(Items from a dataset)
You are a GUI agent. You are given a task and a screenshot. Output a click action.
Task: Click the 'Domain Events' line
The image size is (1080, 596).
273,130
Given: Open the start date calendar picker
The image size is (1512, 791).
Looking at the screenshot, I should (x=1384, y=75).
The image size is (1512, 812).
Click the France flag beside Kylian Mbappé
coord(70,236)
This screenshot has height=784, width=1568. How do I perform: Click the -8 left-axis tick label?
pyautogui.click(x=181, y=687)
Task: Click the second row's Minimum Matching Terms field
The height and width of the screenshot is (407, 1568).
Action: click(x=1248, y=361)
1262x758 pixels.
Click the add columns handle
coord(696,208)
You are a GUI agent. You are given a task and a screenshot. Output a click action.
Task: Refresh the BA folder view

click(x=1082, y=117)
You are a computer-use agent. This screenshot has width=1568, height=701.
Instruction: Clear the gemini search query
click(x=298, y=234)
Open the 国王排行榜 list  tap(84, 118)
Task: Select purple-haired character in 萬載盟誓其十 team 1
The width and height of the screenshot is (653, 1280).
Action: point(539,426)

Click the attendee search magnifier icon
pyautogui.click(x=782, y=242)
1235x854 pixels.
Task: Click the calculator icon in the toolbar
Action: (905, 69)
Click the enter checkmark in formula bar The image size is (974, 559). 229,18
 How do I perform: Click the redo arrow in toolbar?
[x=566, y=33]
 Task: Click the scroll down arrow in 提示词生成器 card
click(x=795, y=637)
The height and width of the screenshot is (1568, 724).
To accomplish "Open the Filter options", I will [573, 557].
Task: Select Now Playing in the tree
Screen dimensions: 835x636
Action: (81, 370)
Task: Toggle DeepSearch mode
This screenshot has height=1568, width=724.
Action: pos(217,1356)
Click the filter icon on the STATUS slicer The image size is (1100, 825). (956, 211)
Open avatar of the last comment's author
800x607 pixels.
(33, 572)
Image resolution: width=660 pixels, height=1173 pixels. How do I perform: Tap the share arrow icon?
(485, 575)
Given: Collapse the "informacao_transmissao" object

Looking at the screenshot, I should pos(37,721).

What is being asked: Turn the listing above into a numbered list. Begin at its first line, stop after the line that contains "pyautogui.click(x=181, y=687)", and leave out blank lines.

Output:
1. You are a GUI agent. You are given a task and a screenshot. Output a click action.
2. Task: Click the 'Domain Events' line
3. The image size is (1080, 596).
4. 273,130
5. Given: Open the start date calendar picker
6. The image size is (1512, 791).
7. Looking at the screenshot, I should (x=1384, y=75).
8. The image size is (1512, 812).
9. Click the France flag beside Kylian Mbappé
10. coord(70,236)
11. This screenshot has height=784, width=1568. How do I perform: Click the -8 left-axis tick label?
12. pyautogui.click(x=181, y=687)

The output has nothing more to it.